A one-man show, ZUN has had only one project to date: the 東方Project (touhou) video game franchise. This may seem unremarkable, if it weren’t for that 1) this project has lasted 25 years, and 2) is still performing extremely well.
What I admire most is ZUN’s commitment to the doujin mindset. Though similar to indie (self-publishing), doujin is a broader term which encompasses the idea of “if you like it, then make it”, be it original or fan content. Combined with his interest in creating games “that only I can create”, this explains his style of doing everything himself, where he taught himself everything from programming to music composition.

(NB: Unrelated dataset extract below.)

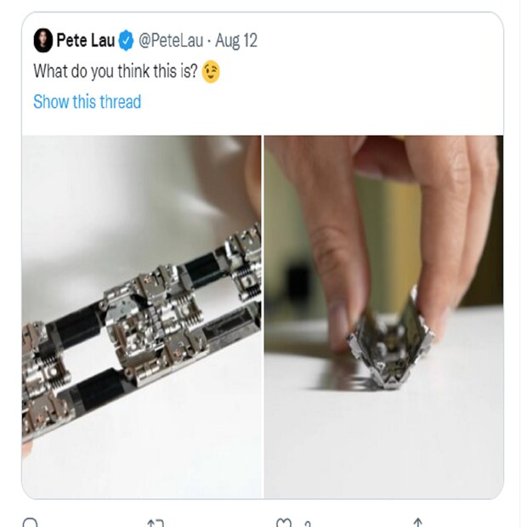
Task: Click Pete Lau's profile avatar
Action: (x=43, y=40)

As someone living in a society which emphasises “efficiency” and “quality” by outsourcing work, it’s admirable to see the prioritisation of “self-expression” and “do-it-yourself”. That he is able to collaborate where necessary (as evidenced by action game collaborations with Twilight Frontier) also suggests that this doesn’t stem from a stubborn desire to do things his own way, further accentuating its notability.

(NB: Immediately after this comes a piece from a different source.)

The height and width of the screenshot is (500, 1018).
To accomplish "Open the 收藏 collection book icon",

This mindset also extends into liberal rules for fans, where ZUN allows freedom of creation. Unhindered by copyright concerns, the bulk of the Touhou franchise is thus supported by fan-made works, from music remixes and illustrations to manga and entire games. That is also incredibly admirable to me, where ZUN is unbothered by the idea of that Touhou is not strictly his, or that his fans might make “better” works than him, or that he’s losing potential revenue from not setting strong limitations. All he cares about is that he “just want[s] to make”. As someone who can be quite possessive of what I make, and someone who is prone to inferiority complexes, I greatly admire this self-assured approach to creating, and hope to someday internalise it.